▸ **Sobre o exercício**:
Copie fielmente, do texto sobre a sífilis apresentado abaixo, a passagem que vai de "Prof.Dr.HC João Bosco" a "devastação da sífilis.".

Prof.Dr.HC João Bosco Botelho
Durante milhares de anos, os homens utilizaram a falsa relação doença-pecado para intervir de modo grosseiro no controle social. Esse fato está claro quando os extratos sociais ricos e poderosos sentiram na própria pele a devastação da sífilis.
Desde a comercialização da penicilina, no fim da Primeira Guerra, a sífilis não representou perigo à sobrevivência do homem. O diagnóstico pode ser realizado precocemente e o tratamento se efetiva com algumas injeções do antibiótico. Porém, nem sempre foi assim; doença já compunha grande estigma significando a absoluta certeza da incapacidade física, da loucura e morte.
O médico Jerônimo Frascastoro (1483-1553), nascido em Verona, na Itália, escreveu , em 1521, o livro que o imortalizou “Syphilis Sive Morbus Gallicus”, descrevendo pela primeira vez a doença a atual denominação. O desmoronamento da ordem feudal, as lutas intestinas da Igreja, a Reforma, as práticas comerciais nunca antes utilizadas e a maior liberdade que caracterizou o Renascimento italiano serviram de base à obra de Fracastoro. O texto escrito em versos no puro estilo Virgílio começa estabelecendo o caráter epidêmico da sífilis:
“Vi vários casos de uma semente má desconhecida
Traziam expostas já de algum tempo
Por toda Europa, parte da Ásia e da Líbia qual tempestade
Irrompeu no Lácio, por causa da triste guerra dos gauleses
e recebeu o nome daquela gente”.

▸ **Dados brutos**:
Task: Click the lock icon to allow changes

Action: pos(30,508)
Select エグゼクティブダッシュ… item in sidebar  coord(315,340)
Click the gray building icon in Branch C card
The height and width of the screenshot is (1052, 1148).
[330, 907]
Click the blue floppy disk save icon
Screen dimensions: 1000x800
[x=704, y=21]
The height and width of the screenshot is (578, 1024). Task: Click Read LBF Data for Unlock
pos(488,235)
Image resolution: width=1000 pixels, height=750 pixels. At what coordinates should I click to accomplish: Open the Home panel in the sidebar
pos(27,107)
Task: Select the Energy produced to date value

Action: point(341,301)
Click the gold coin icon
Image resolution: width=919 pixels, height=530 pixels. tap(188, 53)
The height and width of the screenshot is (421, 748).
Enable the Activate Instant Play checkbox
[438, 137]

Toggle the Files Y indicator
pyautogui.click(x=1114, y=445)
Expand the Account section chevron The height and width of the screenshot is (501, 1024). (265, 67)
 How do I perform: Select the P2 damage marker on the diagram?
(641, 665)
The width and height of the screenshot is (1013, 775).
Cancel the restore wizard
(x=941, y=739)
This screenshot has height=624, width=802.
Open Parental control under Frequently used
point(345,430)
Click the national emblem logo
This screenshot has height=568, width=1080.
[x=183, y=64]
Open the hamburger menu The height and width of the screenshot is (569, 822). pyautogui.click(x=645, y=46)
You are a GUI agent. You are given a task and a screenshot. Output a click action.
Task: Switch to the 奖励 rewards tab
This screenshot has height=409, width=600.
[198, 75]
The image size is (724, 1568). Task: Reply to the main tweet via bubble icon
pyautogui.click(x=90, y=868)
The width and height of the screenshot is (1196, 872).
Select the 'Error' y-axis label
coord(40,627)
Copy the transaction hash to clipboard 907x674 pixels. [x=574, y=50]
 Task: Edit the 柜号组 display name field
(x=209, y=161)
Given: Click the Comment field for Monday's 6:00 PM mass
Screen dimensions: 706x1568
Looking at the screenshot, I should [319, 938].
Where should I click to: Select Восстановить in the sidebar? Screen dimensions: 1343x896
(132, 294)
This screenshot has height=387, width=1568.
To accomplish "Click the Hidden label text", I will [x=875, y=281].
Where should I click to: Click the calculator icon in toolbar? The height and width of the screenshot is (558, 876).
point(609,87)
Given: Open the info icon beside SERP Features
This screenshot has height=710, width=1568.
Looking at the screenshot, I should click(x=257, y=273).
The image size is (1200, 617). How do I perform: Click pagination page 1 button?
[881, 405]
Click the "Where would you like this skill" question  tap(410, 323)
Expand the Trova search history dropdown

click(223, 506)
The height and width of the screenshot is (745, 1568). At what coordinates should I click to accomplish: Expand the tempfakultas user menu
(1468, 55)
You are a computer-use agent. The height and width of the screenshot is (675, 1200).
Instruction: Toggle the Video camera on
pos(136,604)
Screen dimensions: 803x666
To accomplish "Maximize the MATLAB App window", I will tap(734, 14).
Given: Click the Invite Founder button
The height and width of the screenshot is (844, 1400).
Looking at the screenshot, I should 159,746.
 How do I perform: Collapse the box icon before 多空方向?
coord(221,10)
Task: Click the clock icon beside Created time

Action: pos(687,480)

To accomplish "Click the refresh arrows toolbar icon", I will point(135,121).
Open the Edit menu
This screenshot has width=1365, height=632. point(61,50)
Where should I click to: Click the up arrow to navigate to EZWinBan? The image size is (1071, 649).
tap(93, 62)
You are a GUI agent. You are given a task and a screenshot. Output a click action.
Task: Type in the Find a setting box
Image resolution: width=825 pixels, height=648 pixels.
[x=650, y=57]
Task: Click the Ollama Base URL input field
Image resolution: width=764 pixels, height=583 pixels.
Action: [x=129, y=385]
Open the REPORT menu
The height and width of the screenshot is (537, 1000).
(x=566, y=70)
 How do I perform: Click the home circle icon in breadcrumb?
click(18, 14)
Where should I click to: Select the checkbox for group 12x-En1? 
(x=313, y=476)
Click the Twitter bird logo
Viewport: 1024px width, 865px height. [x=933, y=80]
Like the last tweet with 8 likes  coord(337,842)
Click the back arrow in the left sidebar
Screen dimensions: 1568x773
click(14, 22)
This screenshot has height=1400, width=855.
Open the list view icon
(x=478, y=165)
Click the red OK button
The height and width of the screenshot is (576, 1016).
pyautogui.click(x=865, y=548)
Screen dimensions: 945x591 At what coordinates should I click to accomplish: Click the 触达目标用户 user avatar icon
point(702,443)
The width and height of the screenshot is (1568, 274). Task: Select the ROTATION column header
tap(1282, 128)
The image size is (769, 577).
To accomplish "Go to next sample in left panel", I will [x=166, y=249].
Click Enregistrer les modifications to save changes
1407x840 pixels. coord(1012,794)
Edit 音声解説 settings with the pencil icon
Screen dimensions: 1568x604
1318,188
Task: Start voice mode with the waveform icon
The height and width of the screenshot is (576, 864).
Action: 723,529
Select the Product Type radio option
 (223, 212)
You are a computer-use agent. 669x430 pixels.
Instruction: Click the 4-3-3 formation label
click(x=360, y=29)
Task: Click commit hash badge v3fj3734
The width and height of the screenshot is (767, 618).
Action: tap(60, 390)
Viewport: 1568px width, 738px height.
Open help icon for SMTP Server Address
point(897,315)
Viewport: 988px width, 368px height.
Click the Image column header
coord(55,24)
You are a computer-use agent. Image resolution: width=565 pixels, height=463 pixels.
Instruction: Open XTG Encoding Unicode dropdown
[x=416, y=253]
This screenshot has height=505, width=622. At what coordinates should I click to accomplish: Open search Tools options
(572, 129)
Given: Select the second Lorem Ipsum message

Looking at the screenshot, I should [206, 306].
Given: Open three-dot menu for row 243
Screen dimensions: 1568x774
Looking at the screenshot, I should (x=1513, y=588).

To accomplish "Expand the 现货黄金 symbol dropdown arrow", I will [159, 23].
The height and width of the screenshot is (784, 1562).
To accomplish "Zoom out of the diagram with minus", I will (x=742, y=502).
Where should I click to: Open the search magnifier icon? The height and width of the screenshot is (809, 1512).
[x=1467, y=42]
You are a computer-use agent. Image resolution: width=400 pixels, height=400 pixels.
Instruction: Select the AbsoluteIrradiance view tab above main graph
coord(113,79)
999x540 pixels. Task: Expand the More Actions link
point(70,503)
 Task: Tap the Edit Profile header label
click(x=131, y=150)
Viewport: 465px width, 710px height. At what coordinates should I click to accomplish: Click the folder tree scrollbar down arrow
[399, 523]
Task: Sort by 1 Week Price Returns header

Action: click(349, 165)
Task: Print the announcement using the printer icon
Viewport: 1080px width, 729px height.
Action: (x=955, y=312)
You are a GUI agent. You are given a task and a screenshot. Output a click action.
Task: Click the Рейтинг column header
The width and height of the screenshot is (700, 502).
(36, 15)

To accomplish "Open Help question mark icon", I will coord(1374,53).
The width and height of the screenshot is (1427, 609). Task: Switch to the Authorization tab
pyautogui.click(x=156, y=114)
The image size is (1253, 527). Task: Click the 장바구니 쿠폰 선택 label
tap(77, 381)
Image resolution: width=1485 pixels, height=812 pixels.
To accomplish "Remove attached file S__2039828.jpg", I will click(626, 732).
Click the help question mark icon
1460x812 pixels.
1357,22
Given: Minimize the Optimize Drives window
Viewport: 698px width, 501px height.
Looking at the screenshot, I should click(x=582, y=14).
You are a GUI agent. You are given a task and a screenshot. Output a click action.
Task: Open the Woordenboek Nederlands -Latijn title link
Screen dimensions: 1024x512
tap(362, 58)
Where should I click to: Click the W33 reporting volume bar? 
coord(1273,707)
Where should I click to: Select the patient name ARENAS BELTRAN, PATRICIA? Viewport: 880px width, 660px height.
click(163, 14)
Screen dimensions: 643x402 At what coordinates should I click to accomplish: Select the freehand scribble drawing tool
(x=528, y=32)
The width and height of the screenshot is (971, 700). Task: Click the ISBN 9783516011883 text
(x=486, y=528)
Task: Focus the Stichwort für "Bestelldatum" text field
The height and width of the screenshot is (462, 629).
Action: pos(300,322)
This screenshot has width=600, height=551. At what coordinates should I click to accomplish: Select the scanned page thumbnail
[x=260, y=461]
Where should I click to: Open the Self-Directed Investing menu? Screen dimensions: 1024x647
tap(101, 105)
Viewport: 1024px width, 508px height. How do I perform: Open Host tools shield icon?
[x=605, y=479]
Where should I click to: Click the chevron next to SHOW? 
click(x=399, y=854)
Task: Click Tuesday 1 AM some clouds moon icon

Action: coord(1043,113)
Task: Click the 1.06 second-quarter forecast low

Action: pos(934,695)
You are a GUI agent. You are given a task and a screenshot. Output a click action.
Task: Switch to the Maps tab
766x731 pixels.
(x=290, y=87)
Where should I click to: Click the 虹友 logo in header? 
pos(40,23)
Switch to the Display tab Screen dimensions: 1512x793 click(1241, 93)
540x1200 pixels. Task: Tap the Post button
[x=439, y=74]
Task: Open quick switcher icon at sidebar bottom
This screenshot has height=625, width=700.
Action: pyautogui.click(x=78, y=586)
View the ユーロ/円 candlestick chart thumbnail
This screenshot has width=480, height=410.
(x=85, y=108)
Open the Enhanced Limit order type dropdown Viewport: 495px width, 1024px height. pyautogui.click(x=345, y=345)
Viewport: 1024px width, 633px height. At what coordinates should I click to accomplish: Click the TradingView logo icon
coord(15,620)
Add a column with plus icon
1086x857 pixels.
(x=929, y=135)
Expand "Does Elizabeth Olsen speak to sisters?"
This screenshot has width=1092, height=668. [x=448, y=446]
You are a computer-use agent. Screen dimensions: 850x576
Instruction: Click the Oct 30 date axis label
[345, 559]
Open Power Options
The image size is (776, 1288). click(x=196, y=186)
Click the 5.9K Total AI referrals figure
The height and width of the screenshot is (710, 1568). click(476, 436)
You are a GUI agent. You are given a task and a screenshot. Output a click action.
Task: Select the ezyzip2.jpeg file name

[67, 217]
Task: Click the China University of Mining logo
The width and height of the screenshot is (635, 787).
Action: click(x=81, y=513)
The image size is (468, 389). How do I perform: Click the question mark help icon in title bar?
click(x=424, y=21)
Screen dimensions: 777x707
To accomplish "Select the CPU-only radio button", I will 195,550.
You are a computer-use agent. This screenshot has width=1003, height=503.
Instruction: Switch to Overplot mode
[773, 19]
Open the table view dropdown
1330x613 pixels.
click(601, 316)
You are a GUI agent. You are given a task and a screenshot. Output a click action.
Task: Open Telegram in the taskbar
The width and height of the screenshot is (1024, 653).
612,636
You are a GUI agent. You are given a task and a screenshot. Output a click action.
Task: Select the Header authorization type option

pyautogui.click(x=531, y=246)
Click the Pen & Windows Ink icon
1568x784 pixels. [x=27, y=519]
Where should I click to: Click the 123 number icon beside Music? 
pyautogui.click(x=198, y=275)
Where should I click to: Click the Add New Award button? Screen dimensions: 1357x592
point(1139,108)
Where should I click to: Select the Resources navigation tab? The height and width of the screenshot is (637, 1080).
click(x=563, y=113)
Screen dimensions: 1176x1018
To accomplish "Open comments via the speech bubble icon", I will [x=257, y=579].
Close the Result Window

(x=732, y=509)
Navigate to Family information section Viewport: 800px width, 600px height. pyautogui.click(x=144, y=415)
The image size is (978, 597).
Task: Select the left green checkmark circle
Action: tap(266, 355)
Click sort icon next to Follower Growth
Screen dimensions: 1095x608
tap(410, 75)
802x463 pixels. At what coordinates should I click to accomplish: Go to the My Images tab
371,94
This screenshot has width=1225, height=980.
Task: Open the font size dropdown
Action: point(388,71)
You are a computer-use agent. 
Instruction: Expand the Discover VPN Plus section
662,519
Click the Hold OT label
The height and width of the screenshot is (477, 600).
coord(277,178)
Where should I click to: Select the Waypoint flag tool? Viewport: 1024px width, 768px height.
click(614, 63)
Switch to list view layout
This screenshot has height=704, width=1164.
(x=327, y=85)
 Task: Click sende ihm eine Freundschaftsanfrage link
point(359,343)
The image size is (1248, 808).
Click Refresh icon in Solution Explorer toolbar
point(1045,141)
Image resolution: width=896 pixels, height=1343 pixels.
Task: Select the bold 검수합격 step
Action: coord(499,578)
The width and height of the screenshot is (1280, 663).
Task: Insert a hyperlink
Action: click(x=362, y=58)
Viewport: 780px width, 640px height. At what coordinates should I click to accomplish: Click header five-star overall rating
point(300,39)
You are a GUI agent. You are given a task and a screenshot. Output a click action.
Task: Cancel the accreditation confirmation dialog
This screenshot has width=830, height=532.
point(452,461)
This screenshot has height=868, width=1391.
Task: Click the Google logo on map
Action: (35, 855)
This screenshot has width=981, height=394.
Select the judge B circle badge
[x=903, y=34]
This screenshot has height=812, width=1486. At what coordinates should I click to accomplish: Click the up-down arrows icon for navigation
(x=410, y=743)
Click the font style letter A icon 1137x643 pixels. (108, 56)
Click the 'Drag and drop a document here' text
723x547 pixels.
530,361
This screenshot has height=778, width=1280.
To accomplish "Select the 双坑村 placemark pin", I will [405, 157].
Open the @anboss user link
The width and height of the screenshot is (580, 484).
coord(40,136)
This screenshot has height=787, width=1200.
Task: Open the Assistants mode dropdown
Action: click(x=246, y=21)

▸ **Resposta ao exercício**:
Prof.Dr.HC João Bosco Botelho
Durante milhares de anos, os homens utilizaram a falsa relação doença-pecado para intervir de modo grosseiro no controle social. Esse fato está claro quando os extratos sociais ricos e poderosos sentiram na própria pele a devastação da sífilis.